═══ Text segment
A Ricketts Conservation Foundation project, this study will help to understand basic ecology of songbird populations in multiple habitats of northwestern Wyoming. To meet this overall goal, we will collect data on various aspects of health, behavior, and life history of songbird populations in the upper Hoback River Valley through capture, marking, tissue sampling, and monitoring. Emphasis is on cavity-nesting species (e.g., Mountain Bluebird and Tree Swallow) and breeding songbirds in sagebrush (e.g., Brewer’s Sparrow and Green-tailed Towhee), aspen (e.g., Lazuli Bunting and Western Tanager), willow riparian areas (e.g., White-crowned Sparrow and Willow Flycatcher), and spruce-fir (e.g., Mountain Chickadee).
Establish a nest box trail to attract cavity-nesting birds, including the primary target species (Mountain Bluebirds) and secondary target species (Violet-green Swallow, Tree Swallow, and House Wren). Nest boxes will be monitored to assess occupancy and breeding success, individuals will be captured and banded, blood samples will be collected for physiological and genetic analyses, and nest box cameras and radio transmitters will be utilized to investigate reproductive strategies. Data collected will enable insight into colonization dynamics and life history investment of Mountain Bluebirds in a population where they do not have to compete with Western Bluebirds (which are not yet established in the Greater Yellowstone Ecosystem).
Establish a long-term program in the upper Hoback River Valley to monitor breeding and potentially migratory songbird populations in four major habitat types: sagebrush, aspen, willow riparian areas, and spruce-fir forest. Songbird territory mapping and reproductive success will be assessed, individuals will be captured and banded, and blood samples will be collected for contaminant and foodweb analysis. Data collected will enable insight into use of various habitat types, importance of high quality ecosystems, and how best to manage habitats in a manner that will assist federal and state wildlife agencies.
In the summer 2014, more than 150 individuals, representing over 30 species of songbirds were captured, banded and sampled in the upper Hoback River Valley in all four representative habitat types. Mountain Bluebirds were color-banded for future monitoring purposes.
══════
Work request A — According to the songbird study text, which species is the primary target of the nest box trail?
Work request B — Quote the part of the songbird study text that opens with the words containing "In the summer" and closes with "future monitoring purposes.".
═══ Extracted entries
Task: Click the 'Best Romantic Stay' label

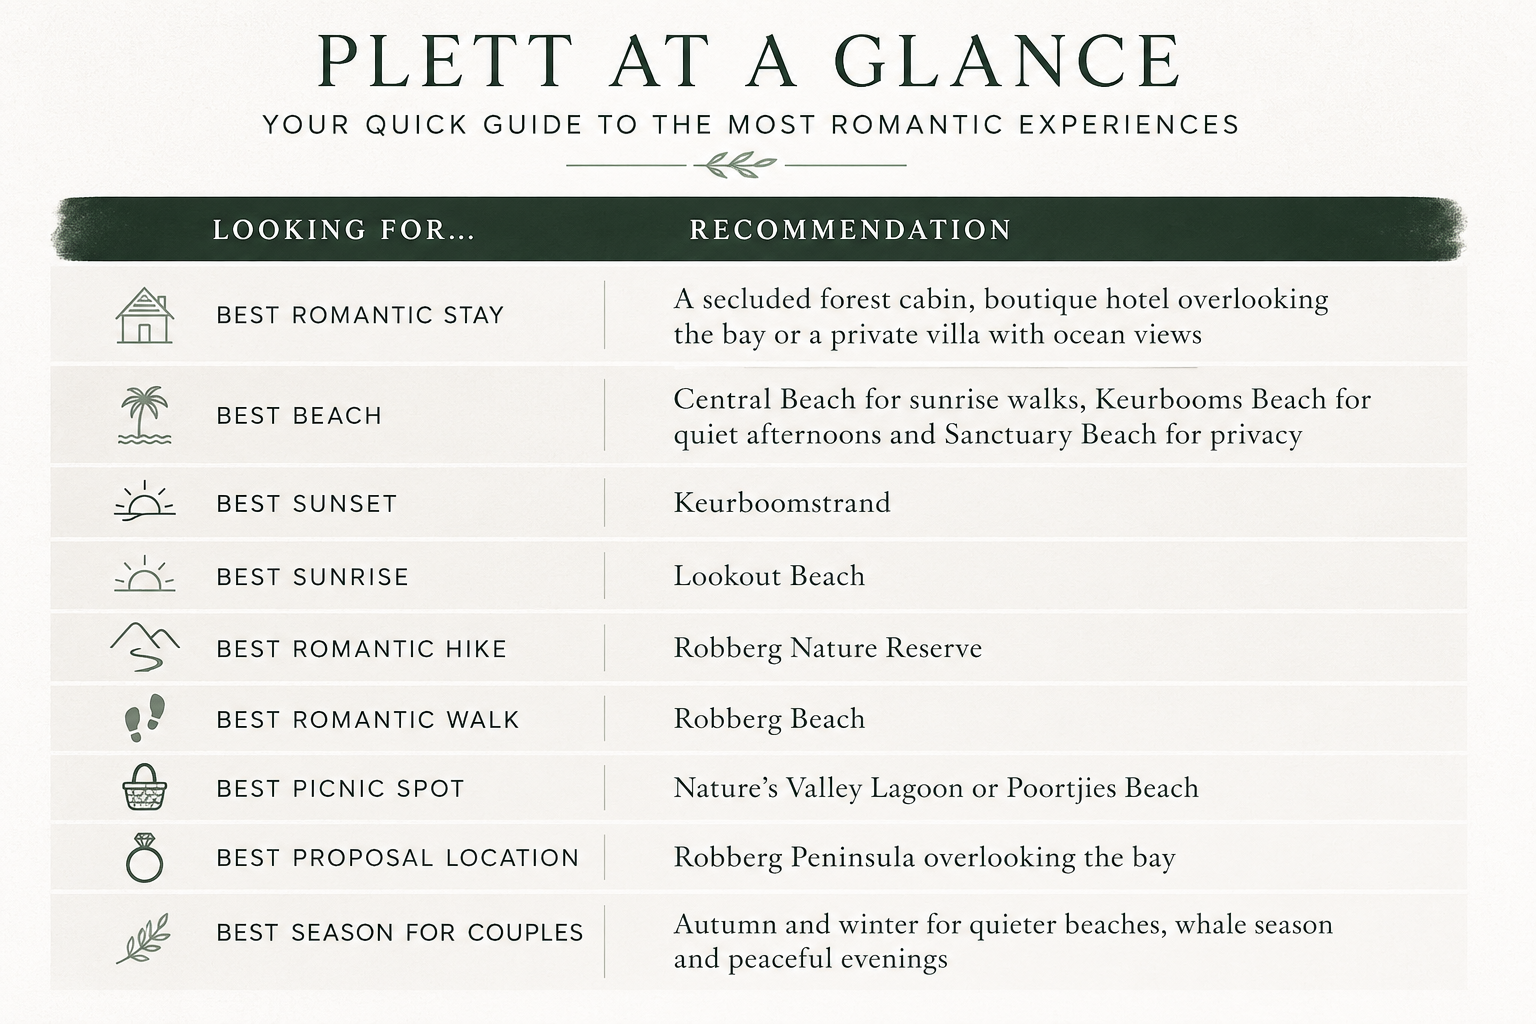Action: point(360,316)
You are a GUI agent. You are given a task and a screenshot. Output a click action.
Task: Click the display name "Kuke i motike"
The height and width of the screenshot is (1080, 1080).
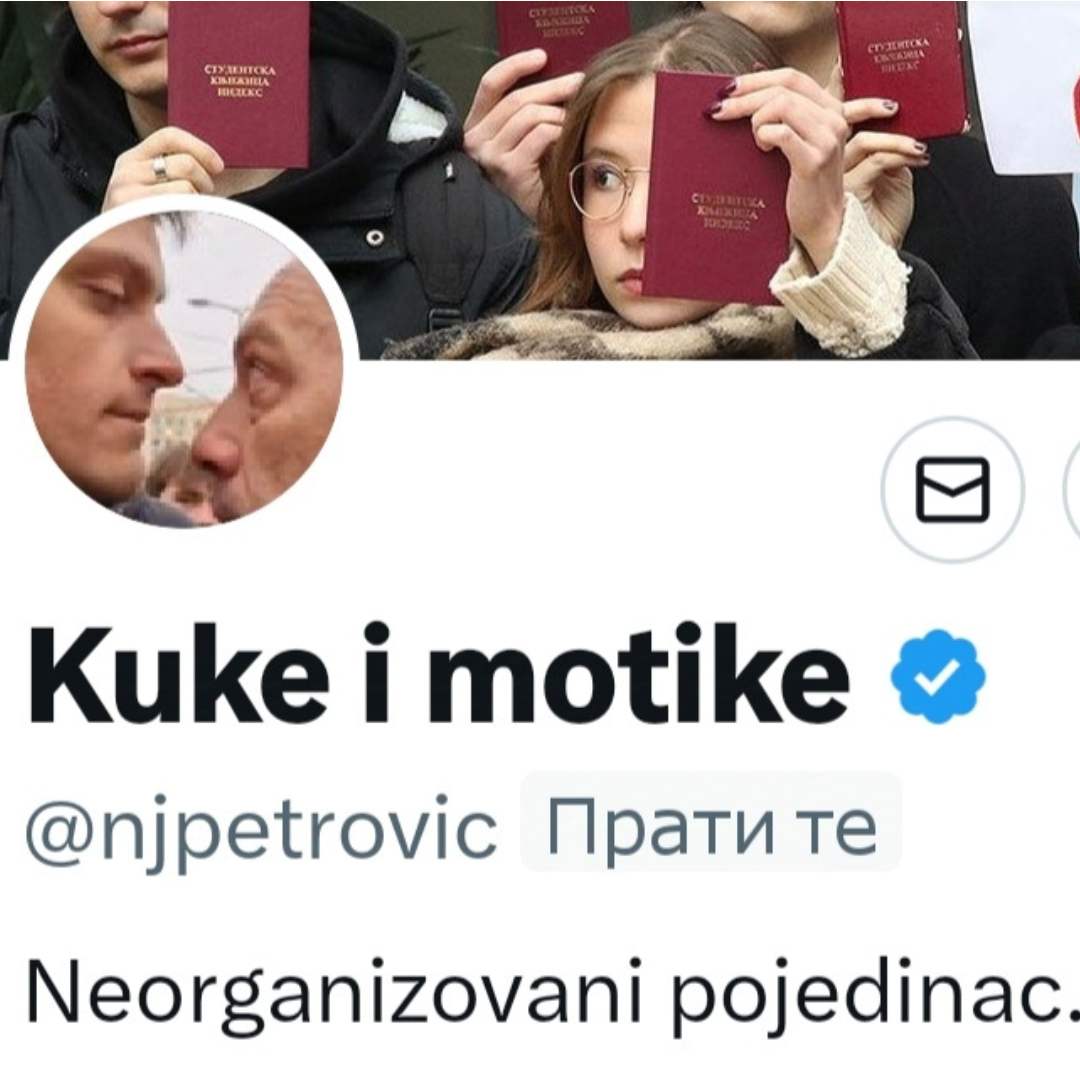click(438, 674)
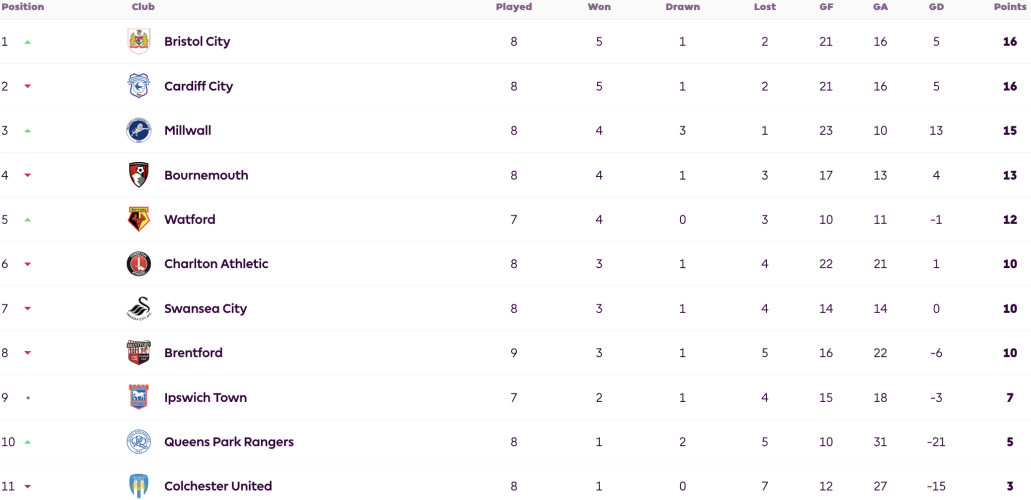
══════
═══ Extracted entries
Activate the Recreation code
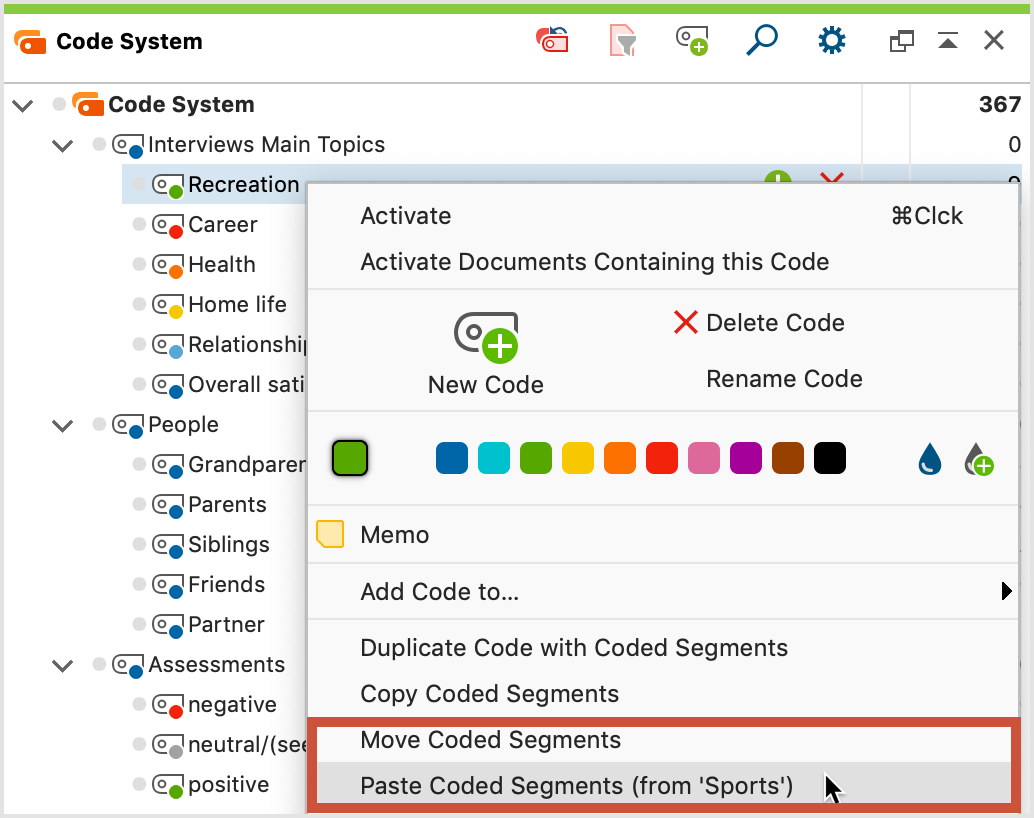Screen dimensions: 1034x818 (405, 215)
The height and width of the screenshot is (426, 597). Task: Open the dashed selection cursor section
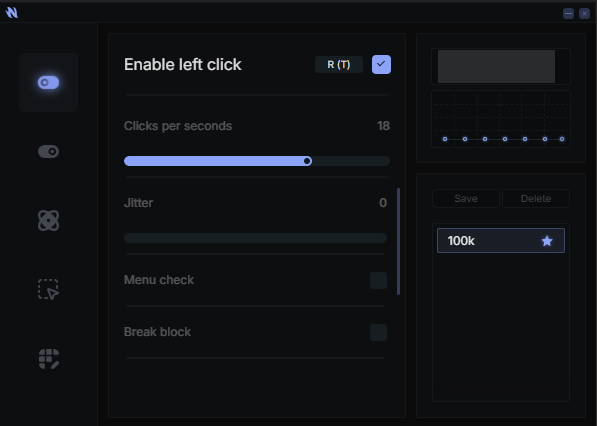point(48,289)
══════
Solution A — Mountain Bluebirds

Solution B —
In the summer 2014, more than 150 individuals, representing over 30 species of songbirds were captured, banded and sampled in the upper Hoback River Valley in all four representative habitat types. Mountain Bluebirds were color-banded for future monitoring purposes.